Material del ejercicio:
* * * * * * *

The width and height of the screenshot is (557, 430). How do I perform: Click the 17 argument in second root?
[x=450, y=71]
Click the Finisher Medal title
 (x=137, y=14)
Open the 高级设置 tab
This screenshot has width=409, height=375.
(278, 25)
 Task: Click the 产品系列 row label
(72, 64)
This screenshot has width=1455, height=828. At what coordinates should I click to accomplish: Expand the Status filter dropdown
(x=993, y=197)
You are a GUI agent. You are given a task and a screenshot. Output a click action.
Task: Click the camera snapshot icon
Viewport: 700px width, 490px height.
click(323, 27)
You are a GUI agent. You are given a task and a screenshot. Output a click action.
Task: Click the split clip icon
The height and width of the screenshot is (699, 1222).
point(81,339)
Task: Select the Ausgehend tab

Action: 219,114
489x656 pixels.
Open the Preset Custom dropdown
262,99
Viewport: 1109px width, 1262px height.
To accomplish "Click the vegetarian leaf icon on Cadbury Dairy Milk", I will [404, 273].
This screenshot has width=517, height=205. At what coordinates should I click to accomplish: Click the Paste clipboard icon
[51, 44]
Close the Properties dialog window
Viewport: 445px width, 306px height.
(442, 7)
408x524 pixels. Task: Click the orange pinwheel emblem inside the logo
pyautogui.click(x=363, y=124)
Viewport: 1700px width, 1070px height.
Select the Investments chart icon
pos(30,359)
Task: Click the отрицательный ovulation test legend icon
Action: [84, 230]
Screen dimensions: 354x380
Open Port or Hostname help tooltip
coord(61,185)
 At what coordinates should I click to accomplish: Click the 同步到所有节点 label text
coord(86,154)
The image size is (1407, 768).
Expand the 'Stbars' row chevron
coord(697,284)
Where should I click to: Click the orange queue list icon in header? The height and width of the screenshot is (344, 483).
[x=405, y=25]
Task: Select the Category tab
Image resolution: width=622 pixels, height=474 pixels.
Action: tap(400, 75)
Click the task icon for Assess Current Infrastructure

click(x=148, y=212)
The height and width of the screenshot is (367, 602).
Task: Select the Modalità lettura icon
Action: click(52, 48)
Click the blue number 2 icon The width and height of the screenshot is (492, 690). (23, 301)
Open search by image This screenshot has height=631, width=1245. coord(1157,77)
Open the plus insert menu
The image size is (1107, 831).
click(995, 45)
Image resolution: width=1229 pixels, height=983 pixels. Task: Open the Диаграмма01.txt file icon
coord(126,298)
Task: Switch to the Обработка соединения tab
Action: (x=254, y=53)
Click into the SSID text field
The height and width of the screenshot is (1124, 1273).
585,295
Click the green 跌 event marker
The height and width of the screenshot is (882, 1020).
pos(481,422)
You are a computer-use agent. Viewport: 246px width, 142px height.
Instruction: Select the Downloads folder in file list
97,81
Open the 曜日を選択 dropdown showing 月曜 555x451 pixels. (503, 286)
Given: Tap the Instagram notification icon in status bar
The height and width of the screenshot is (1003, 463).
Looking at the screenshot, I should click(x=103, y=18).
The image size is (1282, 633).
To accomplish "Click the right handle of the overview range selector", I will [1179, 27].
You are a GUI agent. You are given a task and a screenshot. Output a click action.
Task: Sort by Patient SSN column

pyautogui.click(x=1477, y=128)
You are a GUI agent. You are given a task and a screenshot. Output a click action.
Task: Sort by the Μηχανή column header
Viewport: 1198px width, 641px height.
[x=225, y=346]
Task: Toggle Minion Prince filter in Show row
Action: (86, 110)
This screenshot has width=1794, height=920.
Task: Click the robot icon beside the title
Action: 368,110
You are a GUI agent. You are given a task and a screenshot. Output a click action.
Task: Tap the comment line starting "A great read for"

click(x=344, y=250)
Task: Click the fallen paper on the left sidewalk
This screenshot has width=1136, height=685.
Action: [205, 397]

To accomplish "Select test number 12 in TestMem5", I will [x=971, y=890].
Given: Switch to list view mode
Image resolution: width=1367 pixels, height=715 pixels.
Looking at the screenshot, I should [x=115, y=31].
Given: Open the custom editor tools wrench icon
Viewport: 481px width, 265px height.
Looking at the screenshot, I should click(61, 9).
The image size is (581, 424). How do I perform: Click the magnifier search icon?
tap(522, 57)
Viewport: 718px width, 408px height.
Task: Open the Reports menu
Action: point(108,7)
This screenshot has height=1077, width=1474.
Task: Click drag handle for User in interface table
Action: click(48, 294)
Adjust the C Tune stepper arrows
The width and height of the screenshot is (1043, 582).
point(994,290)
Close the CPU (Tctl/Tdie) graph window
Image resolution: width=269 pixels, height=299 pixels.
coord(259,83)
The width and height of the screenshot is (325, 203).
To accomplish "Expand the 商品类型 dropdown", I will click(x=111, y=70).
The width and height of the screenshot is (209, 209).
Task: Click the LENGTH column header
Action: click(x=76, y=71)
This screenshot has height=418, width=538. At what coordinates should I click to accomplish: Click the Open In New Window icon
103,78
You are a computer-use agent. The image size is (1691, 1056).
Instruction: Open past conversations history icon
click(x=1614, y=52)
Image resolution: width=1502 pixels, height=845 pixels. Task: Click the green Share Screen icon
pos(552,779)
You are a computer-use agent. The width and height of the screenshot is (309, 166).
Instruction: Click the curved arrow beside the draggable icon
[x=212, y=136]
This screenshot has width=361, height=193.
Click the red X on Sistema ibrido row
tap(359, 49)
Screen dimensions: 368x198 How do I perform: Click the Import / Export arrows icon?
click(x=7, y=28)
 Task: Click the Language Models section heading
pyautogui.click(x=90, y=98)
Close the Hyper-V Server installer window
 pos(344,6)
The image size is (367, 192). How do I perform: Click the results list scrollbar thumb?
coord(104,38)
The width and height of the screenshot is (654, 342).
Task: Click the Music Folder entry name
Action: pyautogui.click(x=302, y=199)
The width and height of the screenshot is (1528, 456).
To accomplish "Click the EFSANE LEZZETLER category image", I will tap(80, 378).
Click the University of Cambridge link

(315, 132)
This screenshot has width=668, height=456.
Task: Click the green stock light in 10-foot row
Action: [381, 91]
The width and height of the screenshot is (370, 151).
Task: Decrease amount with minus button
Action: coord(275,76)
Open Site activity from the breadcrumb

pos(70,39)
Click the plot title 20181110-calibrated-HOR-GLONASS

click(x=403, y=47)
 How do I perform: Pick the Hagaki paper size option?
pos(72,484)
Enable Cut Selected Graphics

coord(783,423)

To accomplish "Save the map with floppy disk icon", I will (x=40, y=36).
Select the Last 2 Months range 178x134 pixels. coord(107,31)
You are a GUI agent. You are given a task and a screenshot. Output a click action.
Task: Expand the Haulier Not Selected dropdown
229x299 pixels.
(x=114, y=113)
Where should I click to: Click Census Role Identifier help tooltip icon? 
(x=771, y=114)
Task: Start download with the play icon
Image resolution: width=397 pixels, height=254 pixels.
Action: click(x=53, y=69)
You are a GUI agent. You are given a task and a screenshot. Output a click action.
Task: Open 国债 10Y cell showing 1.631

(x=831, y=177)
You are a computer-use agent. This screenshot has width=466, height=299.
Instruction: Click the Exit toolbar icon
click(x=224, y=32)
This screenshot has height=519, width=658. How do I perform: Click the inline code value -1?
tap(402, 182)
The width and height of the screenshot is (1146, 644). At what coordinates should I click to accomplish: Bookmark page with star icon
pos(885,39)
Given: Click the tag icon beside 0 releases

* * * * * * *

Ejercicio: Transcribe sin ningún cambio el tramo que va desde la línea que contiene "Given: Open the" hasta la que contiene "coord(259,83)", ambas incluidas.

Ejercicio resuelto:
Given: Open the custom editor tools wrench icon
Viewport: 481px width, 265px height.
Looking at the screenshot, I should click(61, 9).
The image size is (581, 424). How do I perform: Click the magnifier search icon?
tap(522, 57)
Viewport: 718px width, 408px height.
Task: Open the Reports menu
Action: point(108,7)
This screenshot has height=1077, width=1474.
Task: Click drag handle for User in interface table
Action: click(48, 294)
Adjust the C Tune stepper arrows
The width and height of the screenshot is (1043, 582).
point(994,290)
Close the CPU (Tctl/Tdie) graph window
Image resolution: width=269 pixels, height=299 pixels.
coord(259,83)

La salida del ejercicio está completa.